From the private sector, Mr Tanul Chakraborty of Ha-Meem Group shared practical challenges faced by industries. Despite major investments in rooftop solar and energy-efficient systems, total emissions have risen with production growth. He argued that “a clear and consistent carbon credit policy” and robust monitoring systems are needed to make corporate emission trading viable.
Mr Shafiqul Alam of IEEFA said a carbon tax may suit Bangladesh better than an emissions trading scheme, given its industrial structure. He recommended pilot projects in high-emission sectors such as brick kilns and stressed the importance of transparent carbon revenue management.
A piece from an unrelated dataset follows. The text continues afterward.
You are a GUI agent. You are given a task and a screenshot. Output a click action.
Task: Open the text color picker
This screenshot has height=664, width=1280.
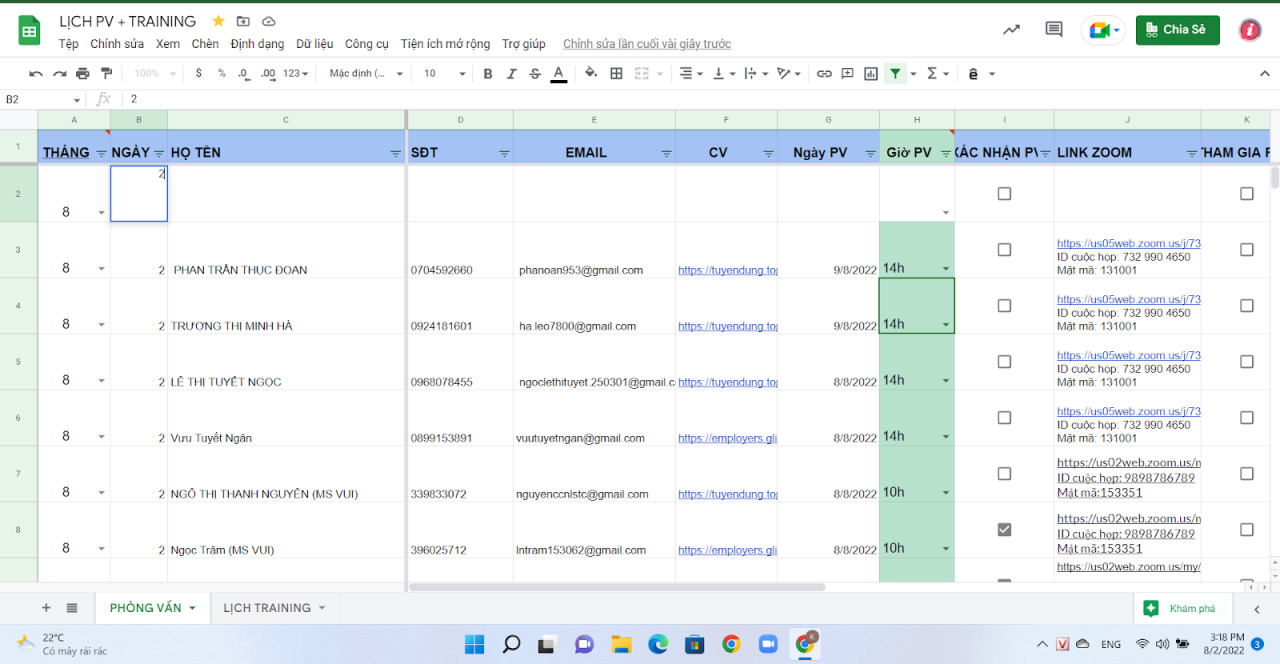click(558, 73)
Mr Shashish Shami Kamal of BUP discussed Bangladesh’s potential for “blue carbon credits” through mangrove restoration in the Sundarbans, along with feed-in tariffs and technology transfer partnerships to encourage green industry growth.
Mr Shams Zaman of PwC emphasised that carbon pricing must start with “industry-specific benchmarking and gradual subsidy reforms.” He called for strong leadership, pilot initiatives, and incentives to drive voluntary decarbonisation before scaling up nationally.
Joining online, Ms Aparna Sharma of CEEW, India, shared lessons from India’s new Carbon Credit Trading Scheme, noting that flexibility, transparency, and robust MRV systems are key. She said Bangladesh could follow a similar path by linking its carbon pricing strategy with national development goals.

Mr Shaymal Barman, Carbon Market Expert, said Bangladesh is “positioning itself as a seller of carbon credits” and aims to establish a national carbon registry soon. He cautioned that carbon pricing must not burden consumers and urged stronger domestic efforts to attract international support.
Concluding the discussion, Mr Alomgir Morshed, CEO of IDCOL, called for a comprehensive national carbon market strategy backed by government coordination. “Without a unified framework, we risk missing major global opportunities,” he said, stressing the need for dialogue, branding, and stakeholder alignment to make Bangladesh a credible climate leader.